━━ RECORDS SHOWN ━━
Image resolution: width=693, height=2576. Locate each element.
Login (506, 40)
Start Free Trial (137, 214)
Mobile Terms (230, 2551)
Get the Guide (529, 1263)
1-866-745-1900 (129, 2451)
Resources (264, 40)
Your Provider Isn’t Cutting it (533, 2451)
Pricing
━━━
ASSIGNED TASK: Return what is listed above, exactly and completely.

WRITTEN REPLY:
Image resolution: width=693, height=2576. Locate each element.
Login (506, 40)
Start Free Trial (137, 214)
Mobile Terms (230, 2551)
Get the Guide (529, 1263)
1-866-745-1900 (129, 2451)
Resources (264, 40)
Your Provider Isn’t Cutting it (533, 2451)
Pricing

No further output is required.